Vielleicht sollten die beiden fortan häufiger gemeinsame Sache machen, denn „Der große Indienschwindel“ ist witzig, interessant, spannend und augenscheinlich wunderschön. Stören kann man sich höchstens daran, dass die vielen aufschlussreichen Informationen zur Kolonialzeit immer mühsam abgeglichen werden müssen, da man nie weiß wieviel Pablos an den zunächst historisch anmutenden Fakten wohl manipuliert hat. Diese Schnitzeljagd kann man aber auch als Herausforderung sehen und als gute und in diesen Zeiten absolut notwendige Gelegenheit die eigene Medienkompetenz zu schulen und zu festigen.
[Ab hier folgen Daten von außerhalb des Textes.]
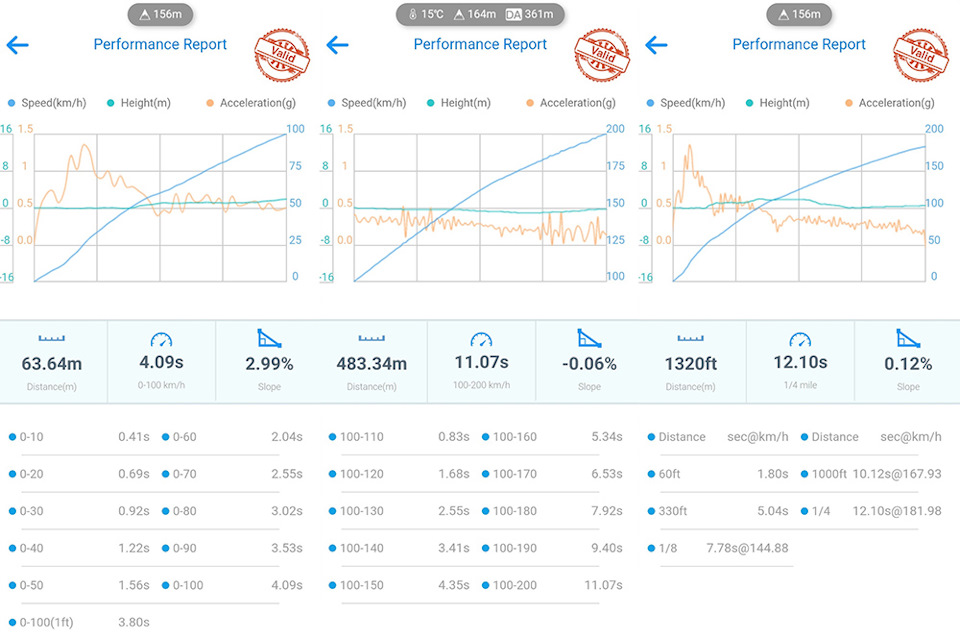960x638 pixels.
Task: Click the 100-200 11.07s split row
Action: tap(553, 585)
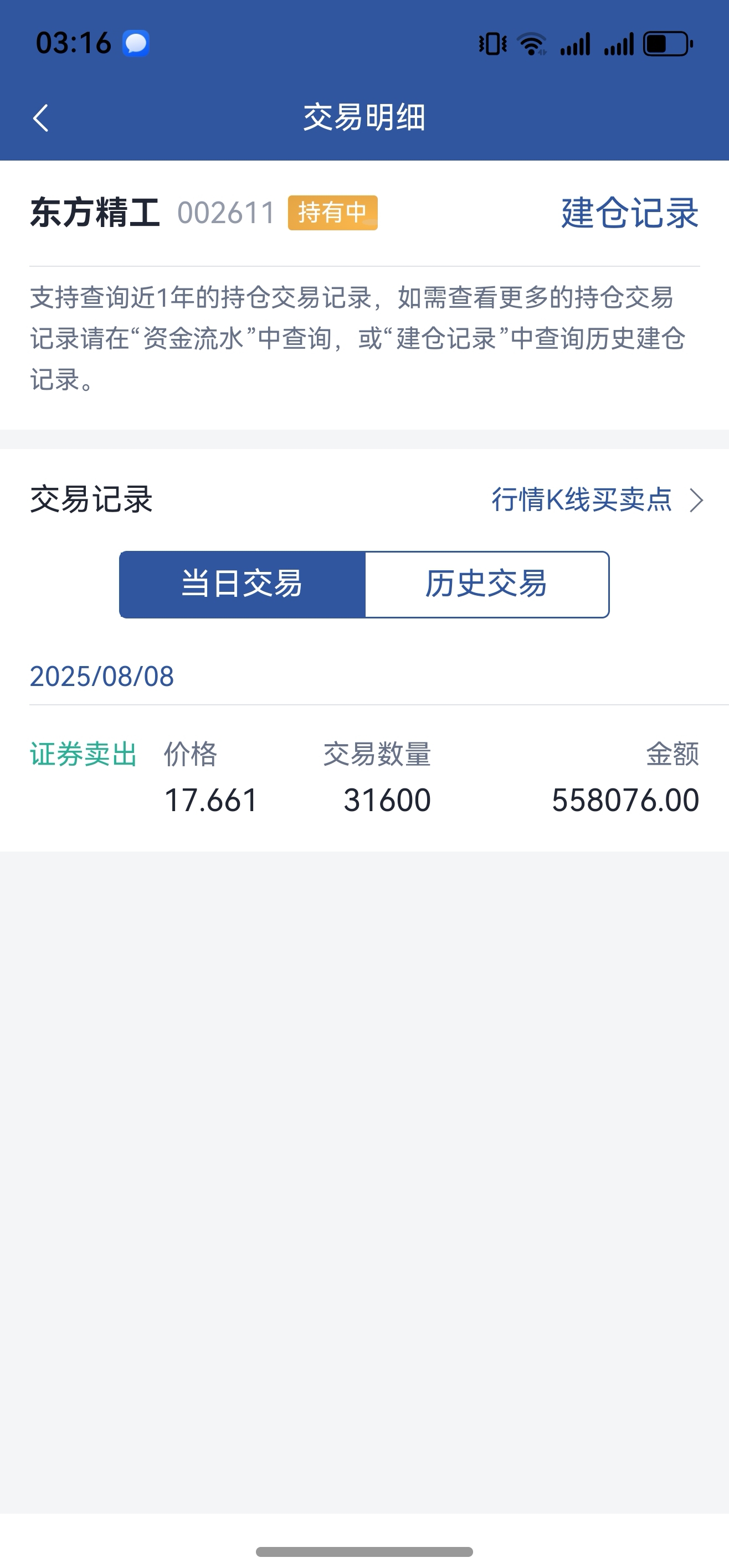
Task: Tap the first cellular signal icon
Action: [x=576, y=44]
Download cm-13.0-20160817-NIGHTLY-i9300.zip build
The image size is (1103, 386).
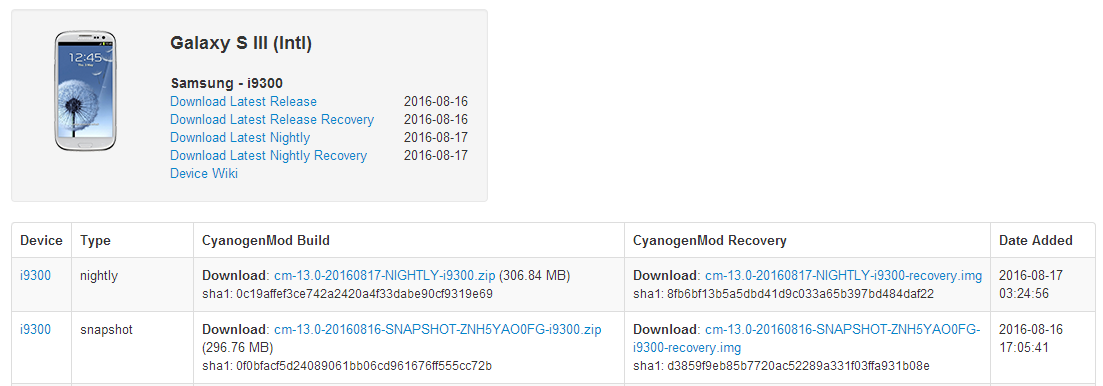385,276
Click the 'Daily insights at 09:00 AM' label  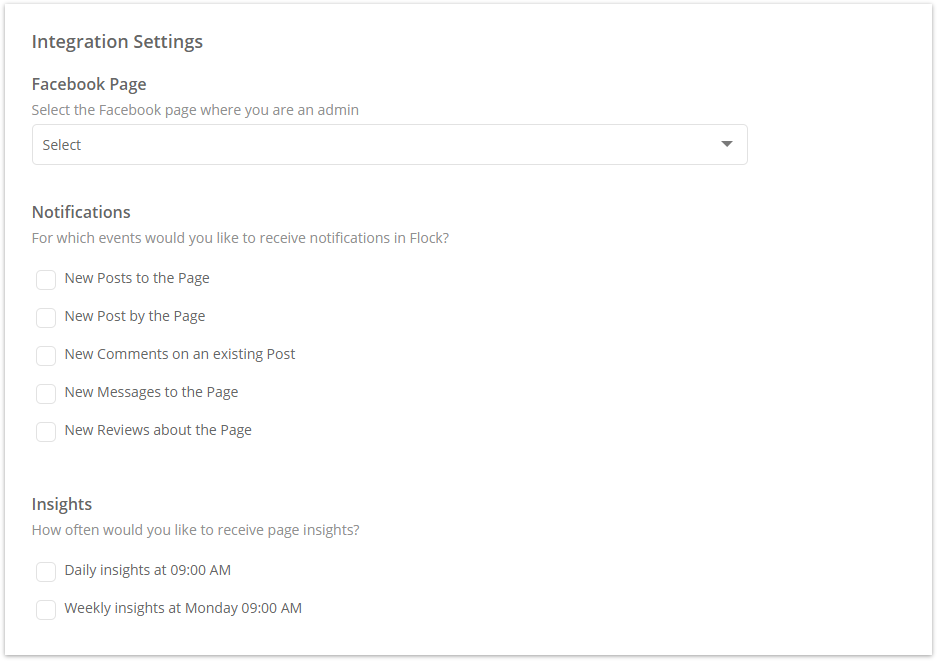pyautogui.click(x=148, y=570)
Dann wäre da aber auch noch Option drei, bei der man sich überhaupt nicht darum schert, wieviel Wahrheit, wieviel historische Information im übergroßen Comic-Hardcover steckt. Die pfiffigen Wendungen innerhalb des spitzbübischen Reisejournals, die vielen witzigen visuellen Details und riesige Landschaftsbilder werden auch die Leser zu begeistern wissen, die sich einfach nur zurücklehnen und unterhalten lassen möchten. Bravo.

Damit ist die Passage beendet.